Update: Well, at last I had no patient and read the first article (after all is a brief one, only 7 pages). I have a mixed filling about it. The author computes a few things related to the fall of a body towards an event horizon. Firstly he does for an Schwarschild one.

There he considers two cases. The first in the free fall. In that case the last light (containing the info about the object) is emitted, because of the red-shift at a frequency bellow the Hawking temperature and so it can't be differentiated from this and he concludes that we actually don't have the information about that object.

The second case is when an observer at infinity holds the infalling object until the last time. In that case it is the unrhu radiation associated to the acceleration of an object at rest respect to a gravitational field which is responsible for a dissipation of the information of the object when it finally is released and cross the horizont.
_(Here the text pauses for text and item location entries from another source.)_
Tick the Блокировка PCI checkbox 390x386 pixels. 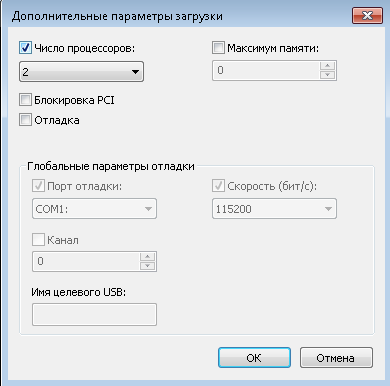(x=25, y=100)
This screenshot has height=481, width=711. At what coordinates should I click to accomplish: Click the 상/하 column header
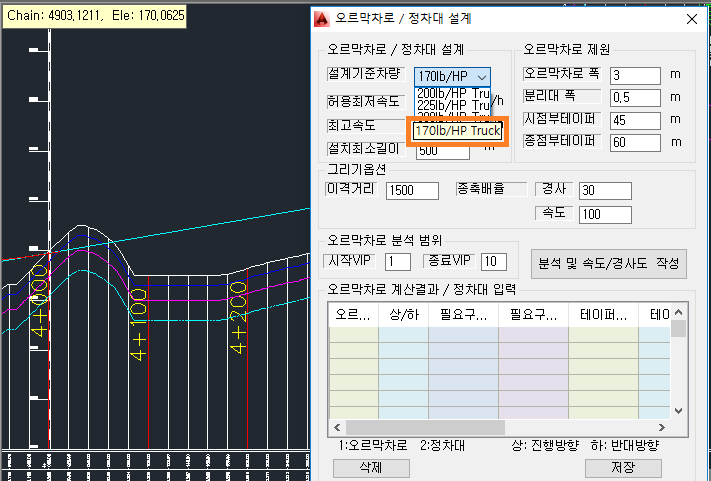click(403, 315)
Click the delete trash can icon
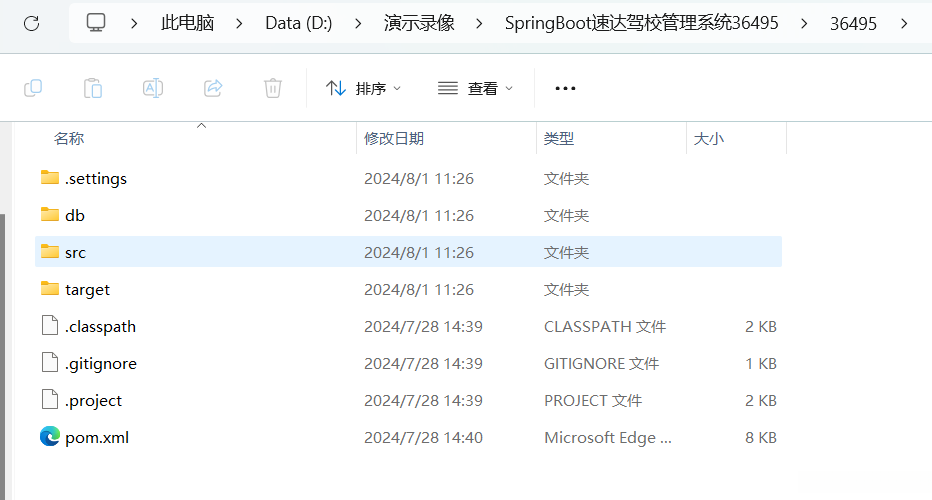Screen dimensions: 932x500 point(272,88)
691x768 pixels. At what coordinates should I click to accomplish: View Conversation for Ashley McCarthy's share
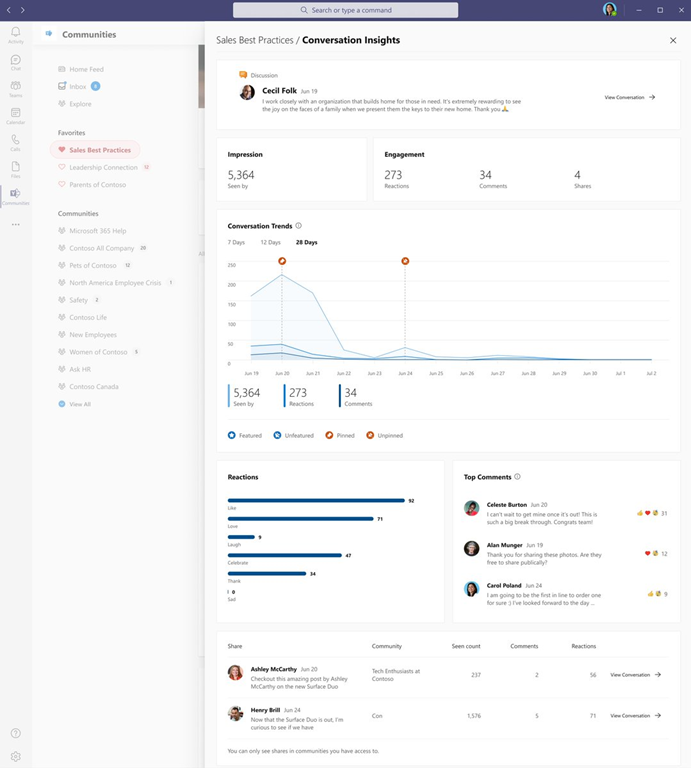pos(635,675)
Later he calculates similar things for a Reissner-Nordstöm like black hole and he finds that somewhat different mechanism operate in order to get similar qualitative and quantitative results.

In the last part he does calculations using string theory and the fuzzball paradigm for black holes (where the notion of event horizon is replaced by an stringy construction). Still he finds equivalent results.

Certainly the fact that many different calculations lead to a similar result is appealing. But still I don't see clear the whole subject. I think that at best he would be saying that the lost of information happens before the horizon (or its fuzzball "equivalent") so the problem of lost of unitarity remains (and even we could say that is getting worst because it happens in a region causally connected with the outsider observer). But the whole thing is that one could think that a priory we could think that if the outside of the black hole is clean of other infalling matter (other that the actual object under study) we could argue that if we know the state of the object at infinity we can apply the laws of quantum mechanics to know t's state when it is falling (eve it we can't actually do a measure to be sure that nothing has perturbed our object). That contrast the case of the object that falls behind the horizon when we have no idea of which it's final state would be because we don't know the laws of quantum gravity near the singularity. Well, I am ware that this last objection is somewhat wrong because the key point of the lost of information is the horizon and not the singularity but I have no more time just now to see what point I am missing. I'll realize it for sure later, but I don't promise to write it here soon. But keep calm, for sure Lubos will write about it sooner or later and will clarify the relevant points ;).